Being able to effectively estimate projects is where many companies have real issues that doom projects to profit fade from the beginning and/or during the project when an estimate to complete is needed. I recall asking for an estimate to complete from a senior manager at one company for a project in Southern California. He sticks his finger up in the air, gauges the direction of airflow, and says “we only have another $150,000 worth of work left on this project”. This was at yearend when preparing for audit so I asked “are you sure?”. Yes, absolutely was the reply by not only this senior manager but others as well.
The first quarter of the new year the firm immediately proceeded to spend $1.5 million to complete the project – whoops, a little off. WTF. You got it – the WIP was wrong, we lost money because of the WIP, LOL. Unfortunately, this is not the exception but the rule at many companies. Estimates and estimates to complete are many times about as accurate as a Tarot card reading. Actually Tarot card readings are probably more accurate. My apologies to all Tarot card readers.
Trying to get accurate estimate to complete in some companies on any project is like whack a mole. They keep guessing until the end of the project when it is impossible to get it wrong anymore!!
Consistently profit fade on projects follows a pattern of 35%, 30%, 15%, to 9% once the project is done. There are always estimates given to substantiate the profit percentage of the month. You got it – the WIP was the culprit. Gotta manage that WIP better. Senior management actually many times increases focus on WIP everytime a project loses money and then cannot understand why the same profit fade continually occurs. DUH, the root cause was poor estimating and project management.

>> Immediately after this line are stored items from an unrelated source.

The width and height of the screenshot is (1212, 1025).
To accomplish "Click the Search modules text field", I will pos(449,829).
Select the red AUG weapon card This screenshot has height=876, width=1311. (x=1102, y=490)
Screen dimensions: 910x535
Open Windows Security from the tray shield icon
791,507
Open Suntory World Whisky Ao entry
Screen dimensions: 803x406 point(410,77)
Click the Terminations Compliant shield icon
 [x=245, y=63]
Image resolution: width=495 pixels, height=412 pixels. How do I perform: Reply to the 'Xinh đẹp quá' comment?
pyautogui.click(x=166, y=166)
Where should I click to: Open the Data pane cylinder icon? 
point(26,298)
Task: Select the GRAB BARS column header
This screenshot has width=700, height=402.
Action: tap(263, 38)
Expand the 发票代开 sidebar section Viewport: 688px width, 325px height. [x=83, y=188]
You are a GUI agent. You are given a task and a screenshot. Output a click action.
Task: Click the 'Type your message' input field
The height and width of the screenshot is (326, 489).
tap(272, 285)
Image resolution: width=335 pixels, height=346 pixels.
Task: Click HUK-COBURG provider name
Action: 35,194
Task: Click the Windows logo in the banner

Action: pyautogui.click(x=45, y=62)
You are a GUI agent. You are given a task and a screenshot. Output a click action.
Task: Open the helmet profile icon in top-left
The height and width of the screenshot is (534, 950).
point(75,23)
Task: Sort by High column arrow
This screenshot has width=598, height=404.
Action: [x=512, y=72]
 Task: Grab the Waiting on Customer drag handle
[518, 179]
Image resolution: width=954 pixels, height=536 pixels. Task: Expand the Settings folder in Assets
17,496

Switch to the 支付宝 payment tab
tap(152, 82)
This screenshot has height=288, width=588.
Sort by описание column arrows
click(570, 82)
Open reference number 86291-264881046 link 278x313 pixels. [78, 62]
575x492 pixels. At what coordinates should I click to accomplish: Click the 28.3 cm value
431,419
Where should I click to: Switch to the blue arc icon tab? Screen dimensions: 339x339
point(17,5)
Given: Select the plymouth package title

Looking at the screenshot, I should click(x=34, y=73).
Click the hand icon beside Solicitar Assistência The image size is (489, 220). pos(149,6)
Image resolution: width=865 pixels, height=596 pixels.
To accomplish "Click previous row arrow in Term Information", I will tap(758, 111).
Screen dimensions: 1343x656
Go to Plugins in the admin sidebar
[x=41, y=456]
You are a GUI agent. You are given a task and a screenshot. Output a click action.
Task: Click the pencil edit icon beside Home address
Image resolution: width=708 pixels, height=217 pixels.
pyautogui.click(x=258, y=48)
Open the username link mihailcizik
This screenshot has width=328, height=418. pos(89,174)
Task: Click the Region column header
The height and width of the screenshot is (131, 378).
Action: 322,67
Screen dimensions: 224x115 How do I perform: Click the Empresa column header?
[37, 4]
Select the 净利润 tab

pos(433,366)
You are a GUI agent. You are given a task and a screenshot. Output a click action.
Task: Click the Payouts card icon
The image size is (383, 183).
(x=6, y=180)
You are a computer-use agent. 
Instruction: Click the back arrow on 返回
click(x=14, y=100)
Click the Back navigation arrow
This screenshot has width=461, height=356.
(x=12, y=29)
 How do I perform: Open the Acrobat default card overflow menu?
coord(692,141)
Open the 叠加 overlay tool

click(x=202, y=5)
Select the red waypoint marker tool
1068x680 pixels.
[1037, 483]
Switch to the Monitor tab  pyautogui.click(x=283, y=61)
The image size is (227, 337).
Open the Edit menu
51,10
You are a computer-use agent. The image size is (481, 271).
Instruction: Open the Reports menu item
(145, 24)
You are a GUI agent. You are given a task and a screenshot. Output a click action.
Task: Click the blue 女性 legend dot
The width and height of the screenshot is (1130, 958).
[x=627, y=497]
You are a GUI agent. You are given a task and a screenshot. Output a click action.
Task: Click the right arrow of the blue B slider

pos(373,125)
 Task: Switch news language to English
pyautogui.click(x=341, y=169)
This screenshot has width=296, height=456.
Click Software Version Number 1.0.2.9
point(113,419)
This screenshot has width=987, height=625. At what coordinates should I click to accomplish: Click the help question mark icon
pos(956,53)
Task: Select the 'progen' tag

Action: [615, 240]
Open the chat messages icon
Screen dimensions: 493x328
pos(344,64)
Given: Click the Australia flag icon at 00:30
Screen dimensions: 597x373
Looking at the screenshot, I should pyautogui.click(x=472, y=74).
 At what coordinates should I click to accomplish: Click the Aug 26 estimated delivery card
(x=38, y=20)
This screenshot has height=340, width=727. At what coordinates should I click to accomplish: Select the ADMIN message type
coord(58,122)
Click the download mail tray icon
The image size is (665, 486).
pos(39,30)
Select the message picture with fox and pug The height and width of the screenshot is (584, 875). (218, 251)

Many companies are populated with “C” players at the senior management level. From the Harvard Business Review (I have added emphasis), “There are three main types of C players, and what you should do depends on which you’re working with. The first are those who have been promoted beyond their level of competence (a concept popularly known as the Peter Principle). They simply don’t possess the capability to perform in their current job. These are the individuals you need to manage out of your team. Perhaps they can flourish in less-demanding roles or in other parts of the organization, or perhaps they simply need to leave entirely.“. Unfortunately, the senior management of many firms aren’t going anywhere even though they clearly lacked the competence to perform at the level required. They truly have risen to their highest level of incompetence.
As in many companies, staff can see senior management for what they are.
Only management themselves are blind to the issues that originated with their lack of competence in key areas. I suppose it is the only way this type of senior management survives in many companies. The feeble minded band together and validate each others bad decisions. In that way they survive in the only environment they can, one in which they can control and elude performance measurements which would doom them in any other company. I have a recurring nightmare where Moe, Larry, Curly and Jane show up and we are working together. No, this can’t be real – and then I wake up and am overcome with a feeling of relief. It was just a dream.
Lesson learned: manage your projects, not WIP. Beware of those who speak authoritatively on a subject and attempt to lead when they have no inkling of what they speak of.
This is a work of fiction. Names, characters, businesses, places, events, locales, and incidents are either the products of the author’s imagination or used in a fictitious manner. Any resemblance to actual persons, living or dead, or actual events is purely coincidental.